Why Manipulatives Can Be Better on Screens
May 2026
by David Tymm

Why Manipulatives Can Be Better on Screens

I’m a big fan of manipulatives. Make no mistake, symbols and formal language are part of math, and we have to get students there. But I see students for whom mathematical words and notation are a foreign language. They get dragged through a conveyor-belt curriculum, expected to understand a language for which they don’t have enough meaning.

There are rightly concerns about tech in the classroom, but when it comes to manipulatives, screens offer real advantages.

Yes, getting students onto devices can present logistical challenges. But a class set of manipulatives is also a lot of plastic to buy, distribute, and return to a store cupboard.

Concrete–pictorial–abstract is often seen as a natural progression. But both concrete and pictorial have limitations: physical objects can’t easily change, and pictures can’t be manipulated. Screens offer the perfect middle ground of pictures that tiny hands can manipulate into new pictures. Four 2s can change into an 8.

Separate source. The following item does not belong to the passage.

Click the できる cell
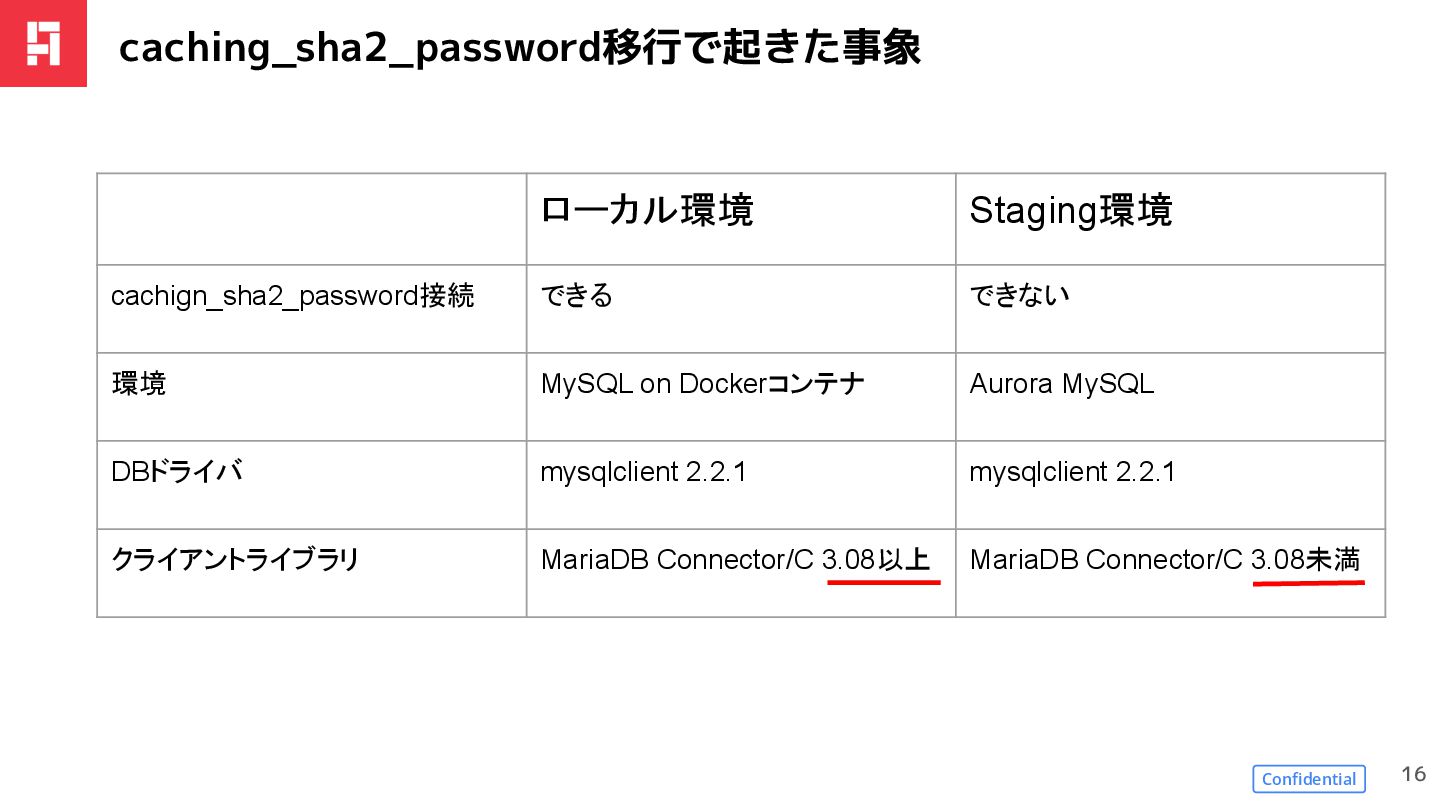Image resolution: width=1440 pixels, height=810 pixels. pos(577,296)
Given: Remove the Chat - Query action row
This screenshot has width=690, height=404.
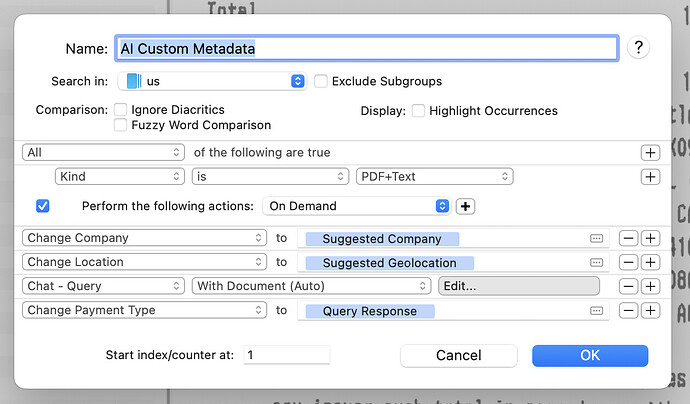Looking at the screenshot, I should pos(627,286).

With physical manipulatives, tasks often need explaining using the very symbols and language students are struggling with. On a screen, we have clever ways to present tasks without words or symbols, lowering the cognitive barrier to entry.

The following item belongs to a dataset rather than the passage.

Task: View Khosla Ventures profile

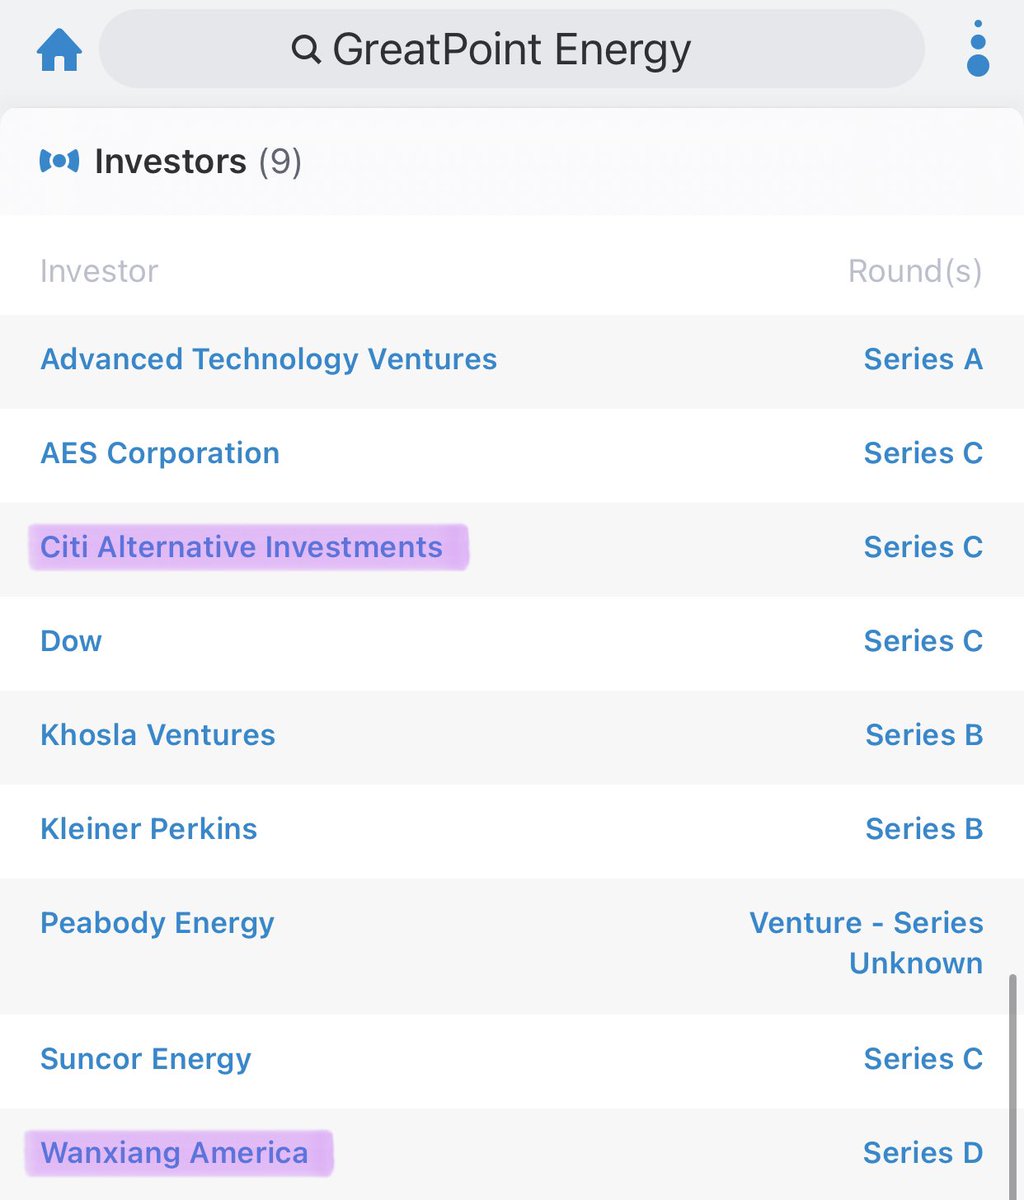Action: [x=158, y=735]
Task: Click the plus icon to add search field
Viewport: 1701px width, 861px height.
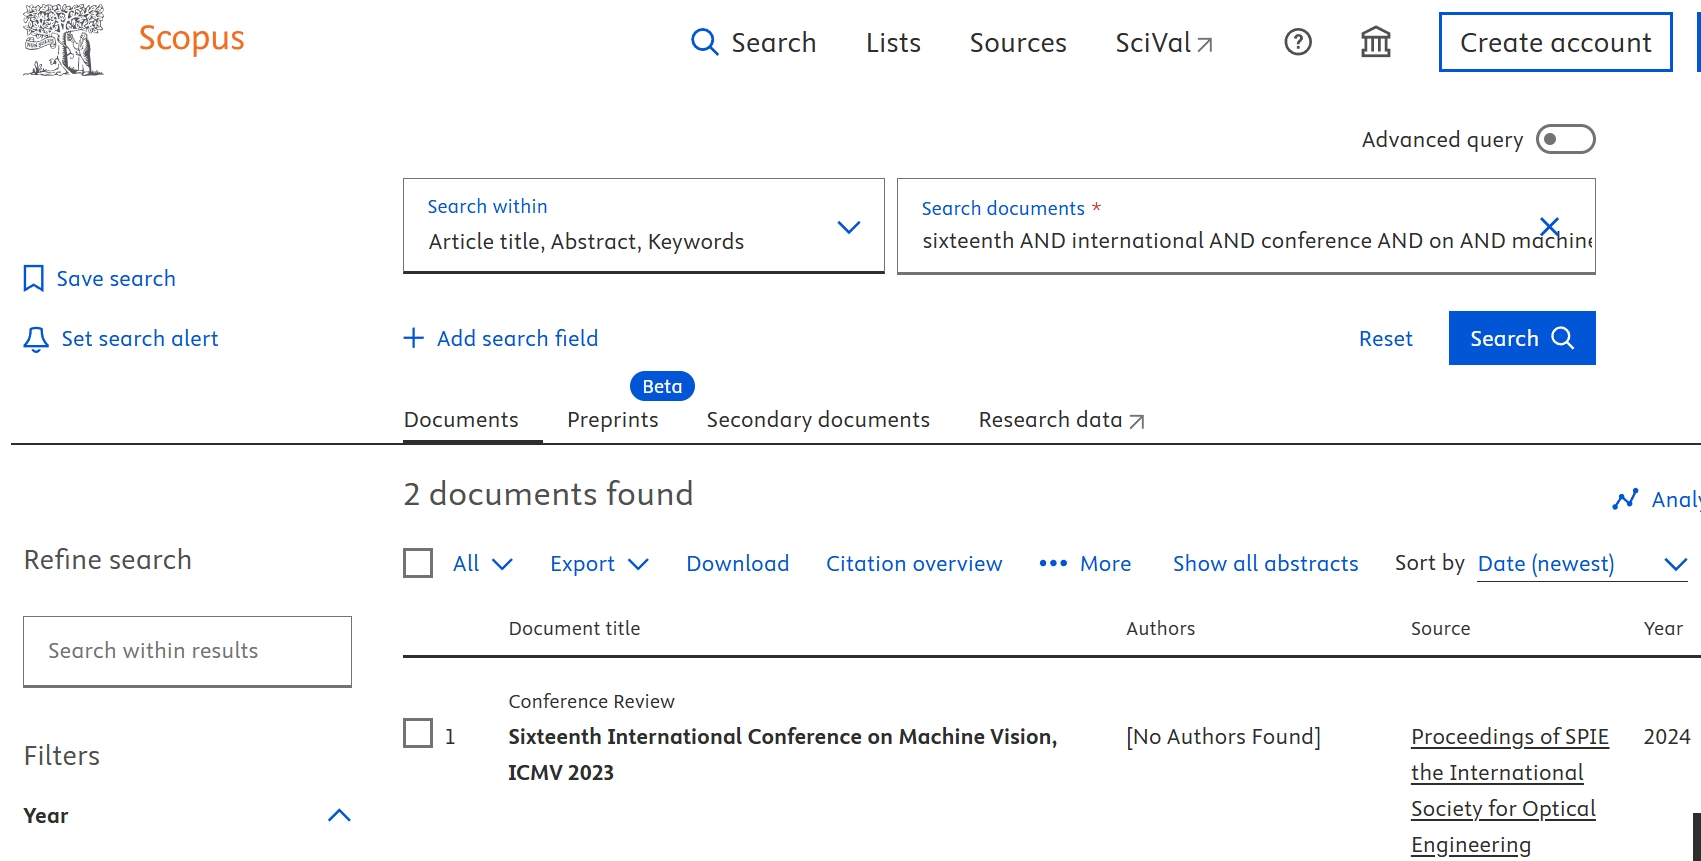Action: [413, 338]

But here’s the most exciting reason. With each manipulative task, it takes time to get a class to the starting arrangement for their manipulatives, and then more time to explain the destination arrangement they’re expected to reach - a minute or two or more. On a screen, it’s instant. In NumberClub, we know that, on average, students make a move every 9 seconds. That’s potentially an order of magnitude more mathematical thought in every lesson, and that is a very significant win.